# Pflanzen gehen kaputt, voller Algen



## Marcoskrew (8. Jan. 2014)

Guten Morgen liebes Forum,

ratlos suche ich schon seit ein paar Tagen über mein spezielles Problem, konnte bisher aber nichts finden.
Ich habe einen ca. 9 m² Teich im Frühjahr 2013 angelegt, mit einem kleinen Bachlauf und einer Filteranlage, welche ca. 6-7 Std. am Tag läuft. Ich habe wenige Goldfische und Pflanzen im Teich. 
Bisher war alles bestens, das Wasser ist schön klar und die Wasserqualität ist sehr gut, den paar Fischen gehts blendend. 
Aber meinen Pflanzen geht es gar nicht gut, diese sind braun und verwelkt. An den Pflanzen ist bei genauerer Betrachtung mit kleinen Algenfaden besetzt.
Ich habe mich auch nicht wirklich um die Pflanzen gekümmert, und/oder zurückgeschnitten.
Es scheint so als ob die Pflanzen kaputt gehen....

Bitte helft mir


----------



## lotharw (8. Jan. 2014)

*AW: Pflanzen gehen kaputt, voller Algen*

Hallo Marcoskrew,

wenn ein Filter ein und ausgeschaltet wird produziert er Giftstoffe,ein Filter sollte ohne Pause durchlaufen oder wenn er doch mal ausgeschaltet wird aus dem Wasserkreislauf entfernt werden und gereingt werden.

Mfg
Lothar


----------



## Knoblauchkröte (8. Jan. 2014)

*AW: Pflanzen gehen kaputt, voller Algen*

Hi Marcoskrew,

willkommen im Forum

das die Pflanzen im Teich nun zum Großteil braun sind ist ganz normal. Nur wenige Stauden im Teich sind wintergrün, das Gro macht eine Winterruhe und zieht deshalb das Chloropyll aus dem Laub ab und stößt die alten Triebe/Blätter teilweise oder ganz ab (wie die meißten Laubbäume aus kalten Regionen), sie ziehen ein. Im Frühjahr, mit steigenden Temperaturen und länger werdenden Tagen treiben sie dann wieder aus

MfG Frank


----------



## troll20 (8. Jan. 2014)

**Aufgabenbeschreibung:**
Wie viele Stunden am Tag läuft die Filteranlage am Teich laut dem Forumsbeitrag über die kaputten Teichpflanzen?

**Datenzeilen:**

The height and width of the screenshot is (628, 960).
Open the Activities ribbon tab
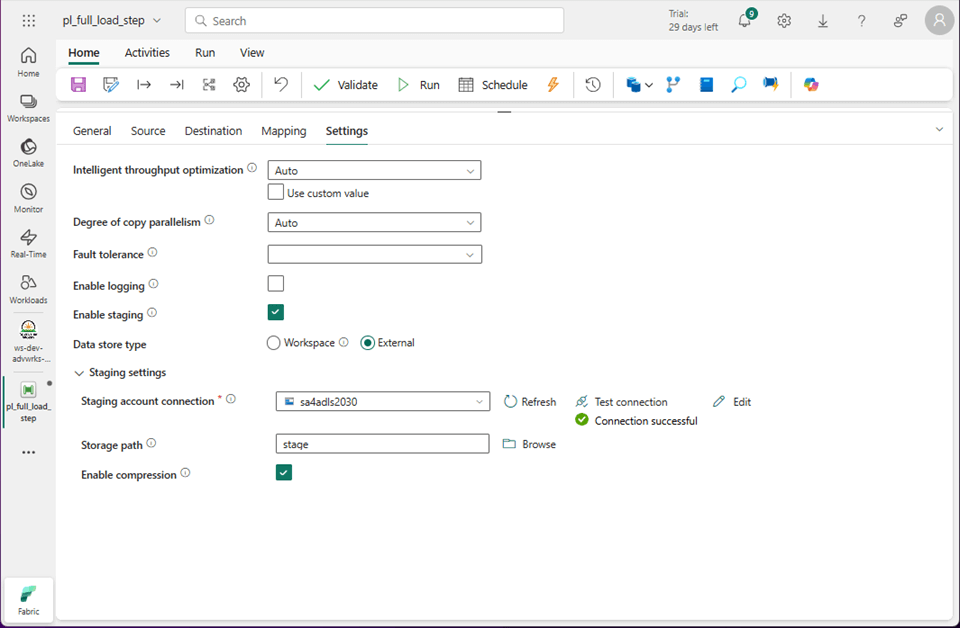tap(147, 53)
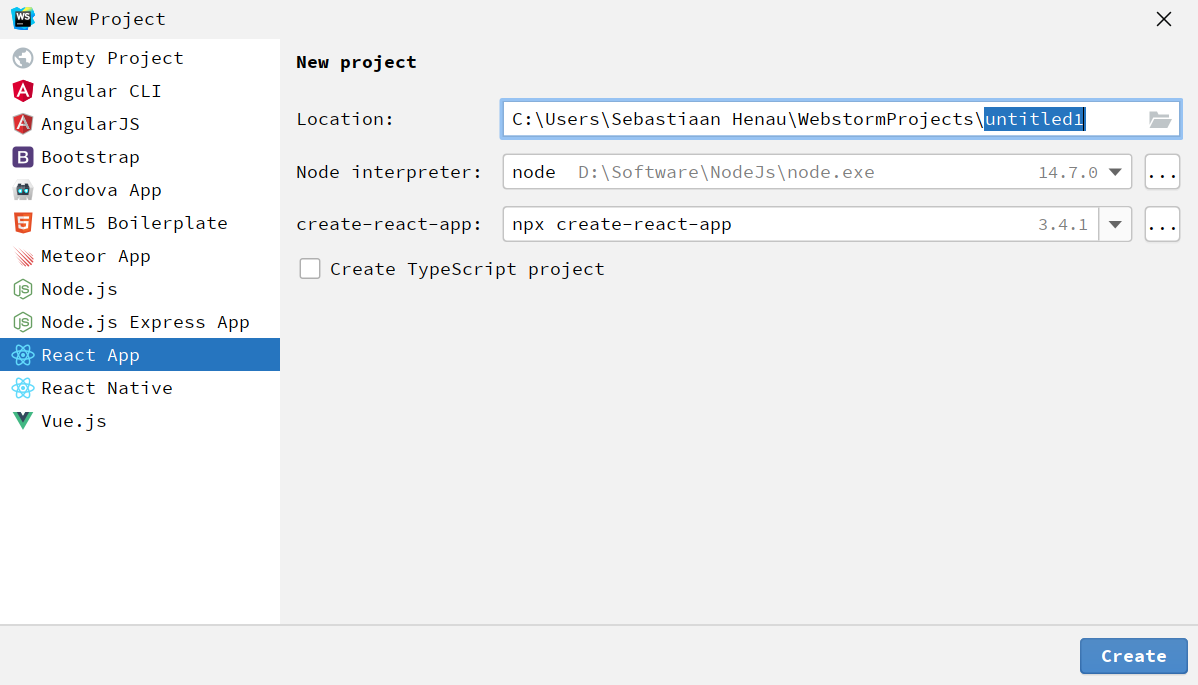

**Fertige Antwort:**
Etwa 6 bis 7 Stunden am Tag.